* Task instructions *
Reproduce each line of the data below word for word, and omit the pictures from your answer.

* Records supplied *
* begin *

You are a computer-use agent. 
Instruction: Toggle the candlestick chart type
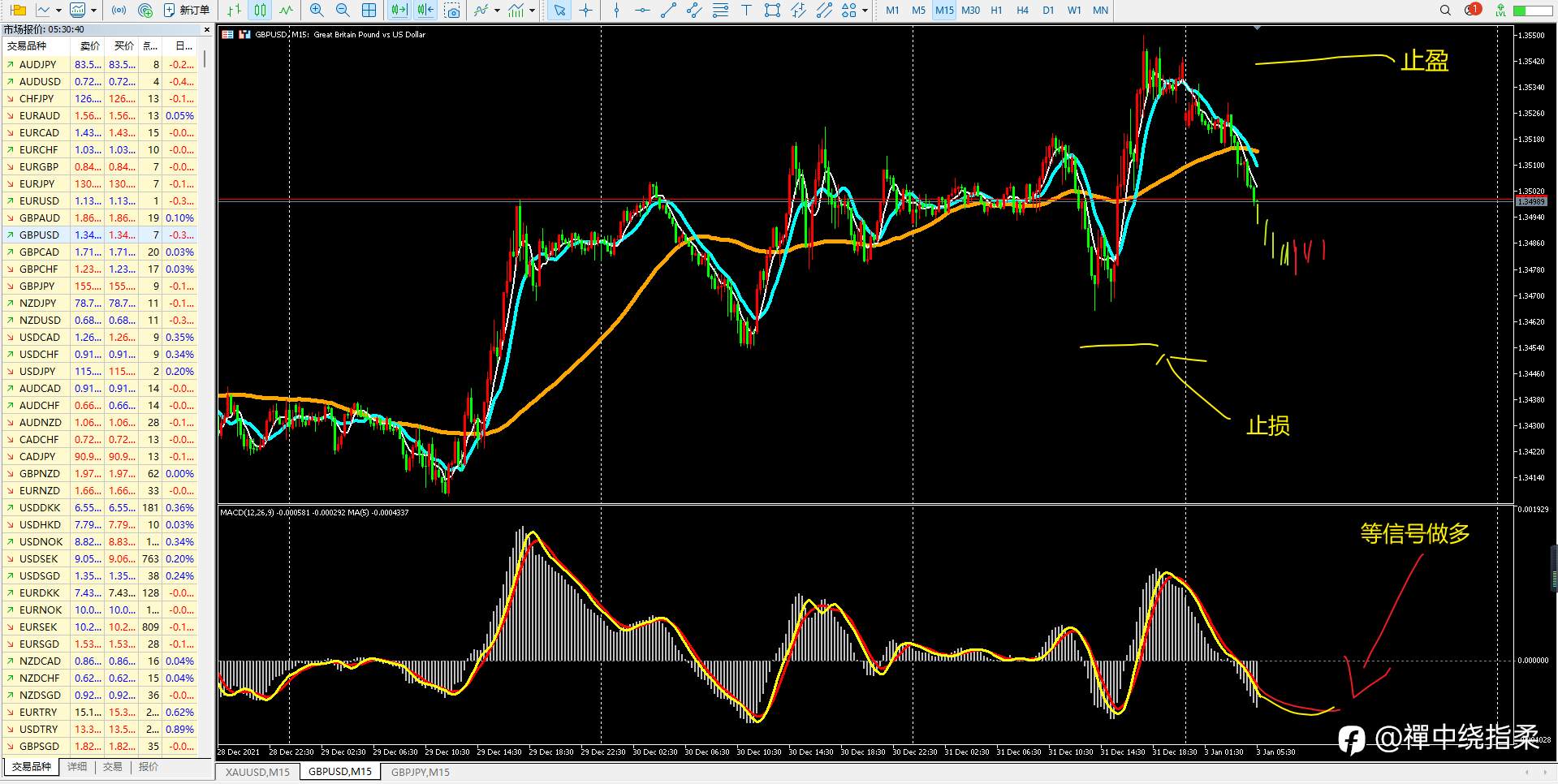[260, 11]
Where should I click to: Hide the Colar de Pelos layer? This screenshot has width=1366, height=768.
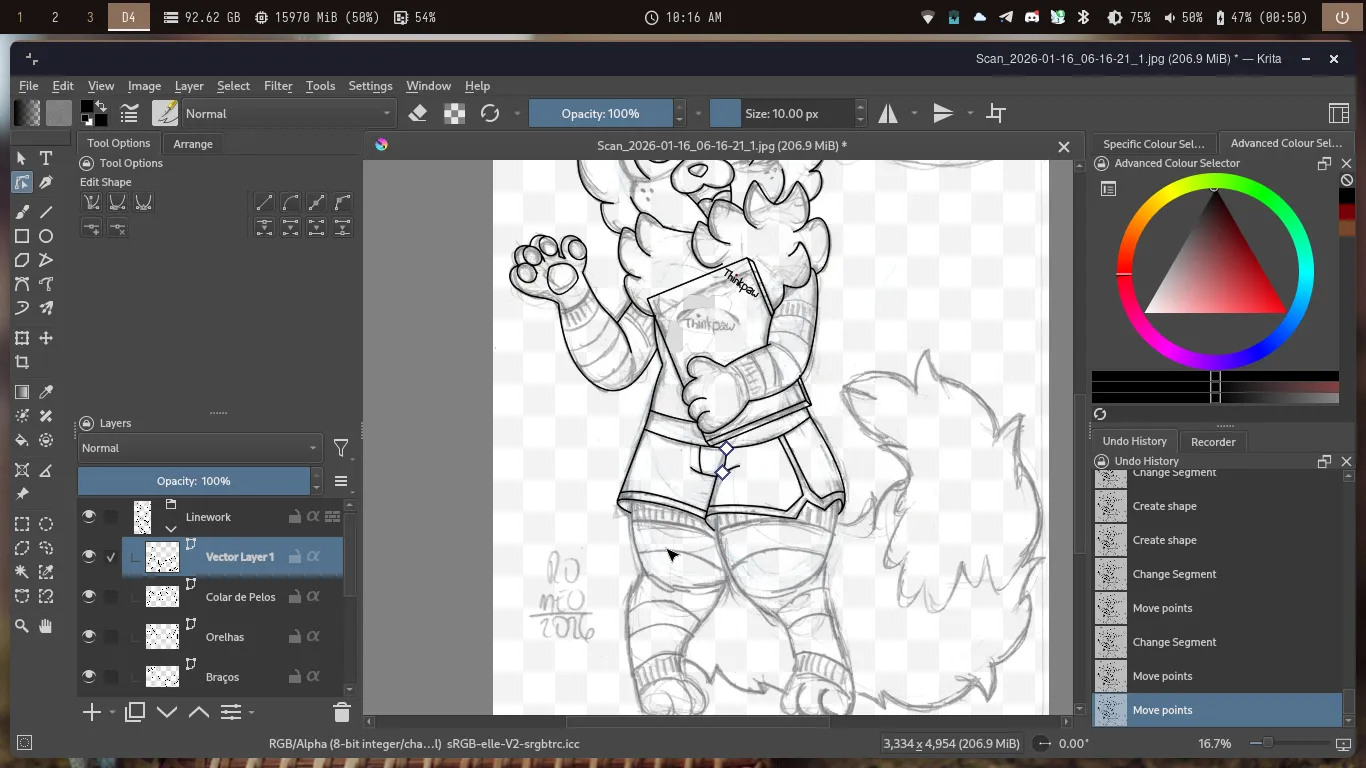(89, 597)
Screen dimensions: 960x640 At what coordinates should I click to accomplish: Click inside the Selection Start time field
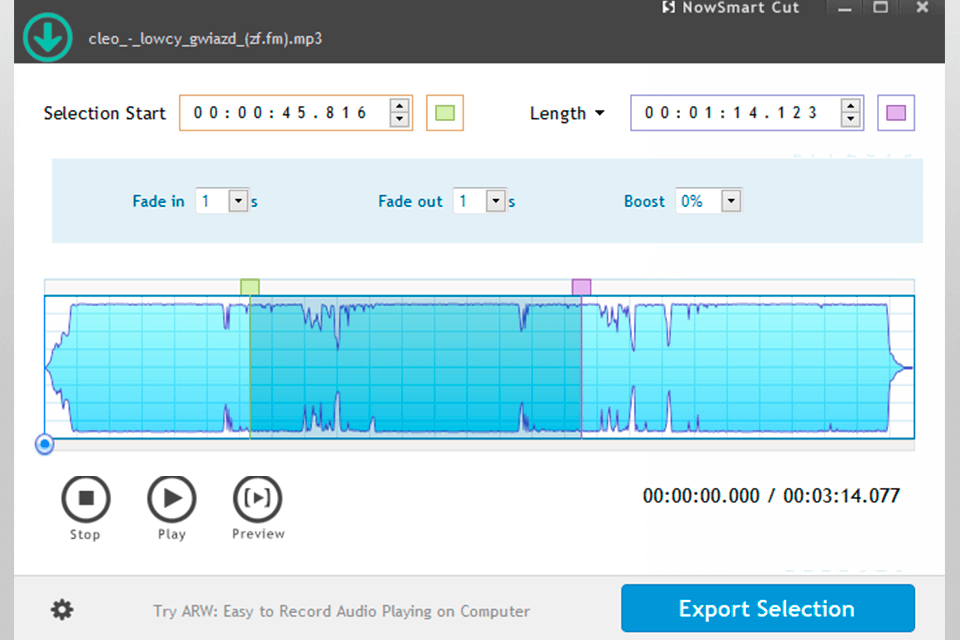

* end *

* Solution to this exercise *
You are a computer-use agent. 
Instruction: Toggle the candlestick chart type
[260, 11]
Where should I click to: Hide the Colar de Pelos layer? This screenshot has width=1366, height=768.
(89, 597)
Screen dimensions: 960x640 At what coordinates should I click to accomplish: Click inside the Selection Start time field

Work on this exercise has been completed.